LA BATTAGLIA PER LA LIBERAZIONE

Dal primo luglio i nazifascisti impegnarono la città di Filottrano in quella che è passata alla storia come la più cruenta battaglia sostenuta dal Comitato Italiano di Liberazione dopo Cassino. La giovane divisione paracadutisti Nembo vi perse numerosi soldati. Ma dopo nove giornate, il 9 di luglio, i tedeschi dovettero ritirarsi oltre il fiume Musone e Filottrano fu finalmente libera.

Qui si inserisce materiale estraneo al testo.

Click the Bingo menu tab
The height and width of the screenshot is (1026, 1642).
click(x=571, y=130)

Dal mese di maggio la 278° divisione di fanteria germanica, guidata dal generale Harry Hoppe, si ritirò lentamente verso nord combattendo sulla direttrice costiera contro il II Corpo polacco, comandato dal generale Wladyslaw Anders e più all’interno contro il Corpo Italiano di Liberazione, al comando del generale Umberto Utili. La 278° era un’unità agguerrita seppur incompleta negli organici, in quanto mancava in mezzi corazzati e quasi del tutto nella copertura aerea. Ritirandosi verso nord aveva lasciato alle proprie spalle immense distruzioni: molti ponti, linee ferroviarie e strade furono minati e fatti saltare.
Dal’8 giugno a fianco della 278° venne posta la 71° divisione, reduce dei combattimenti sostenuti a Cassino da dove era uscita stremata tanto da essere trasferita nelle retrovie per riordinare i reparti.

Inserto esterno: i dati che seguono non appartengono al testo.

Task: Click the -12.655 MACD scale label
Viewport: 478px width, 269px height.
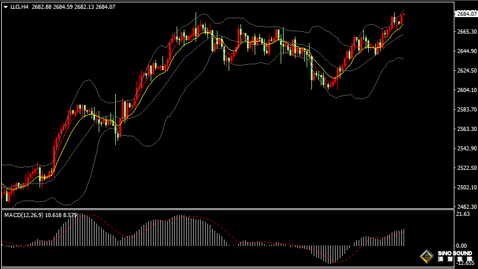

Dall’altra parte, il II Corpo polacco e il Cil erano alle dirette dipendenze dell’8° armata britannica, al comando del generale Oliver Leese. Il II Corpo polacco era un’unità perfettamente organizzata ed equipaggiata dagli anglo-americani. Era composta da due divisioni di fanteria, una brigata corazzata con almeno duecento carri armati, due reggimenti di ulani motorizzati e corazzati, cinque reggimenti di artiglieria di ogni calibro, unità minori di genieri, collegamenti, servizi e difesa contraerea. In complesso contava un organico di quattromila ufficiali e cinquantamila soldati. Invece il CIL si componeva di due divisioni incomplete di fanteria, due reggimenti di artiglieria, di reparti minori di collegamenti e servizi, per un totale di circa mille ufficiali e sedicimilasettecento soldati. Questa unità certo difettava in mezzi corazzati, equipaggiamento e autocarri (Santarelli, 1991 p.39-41).

Uno dei capisaldi fondamentali della sistemazione germanica a difesa di Ancona era costituito dalla città di Filottrano e dal suo vasto territorio. Il generale Hoppe era perfettamente consapevole della necessità di ritardare il più possibile l’avanzata nemica e Filottrano, centro di vitale importanza sulla via per Jesi, circa 13 chilometri a nord, si trasformò in un vero e proprio teatro di lotta.

Una volta schierate le truppe al di là e al di qua del torrente Fiumicello, su cui si affacciavano le contrade di S. Biagio e Centofinestre, iniziò lo scontro. Era il primo luglio 1944. Dopo aver preparato l’artiglieria, i carri armati polacchi, seguiti dalla fanteria, cercarono di sfondare verso località San Biagio. In un primo momento i tedeschi resistettero ma verso sera i polacchi riuscirono a farli arretrare. La conquista permetteva di penetrare nella difesa tedesca, sfaldandola. Il giorno successivo i tedeschi contrattaccarono i polacchi ma i carri armati e le mitragliatrici li arrestarono procurandogli grandi perdite. Sopraggiunse lo stesso generale Hoppe, alla guida del battaglione di riserva in deciso contrattacco. Alla fine della giornata l’avanzata polacca fu arrestata e la falla apertasi tra le località di Montoro e Villa Centofinestre (o Villa Carradori, dal nome dei vecchi proprietari) fu temporaneamente tamponata.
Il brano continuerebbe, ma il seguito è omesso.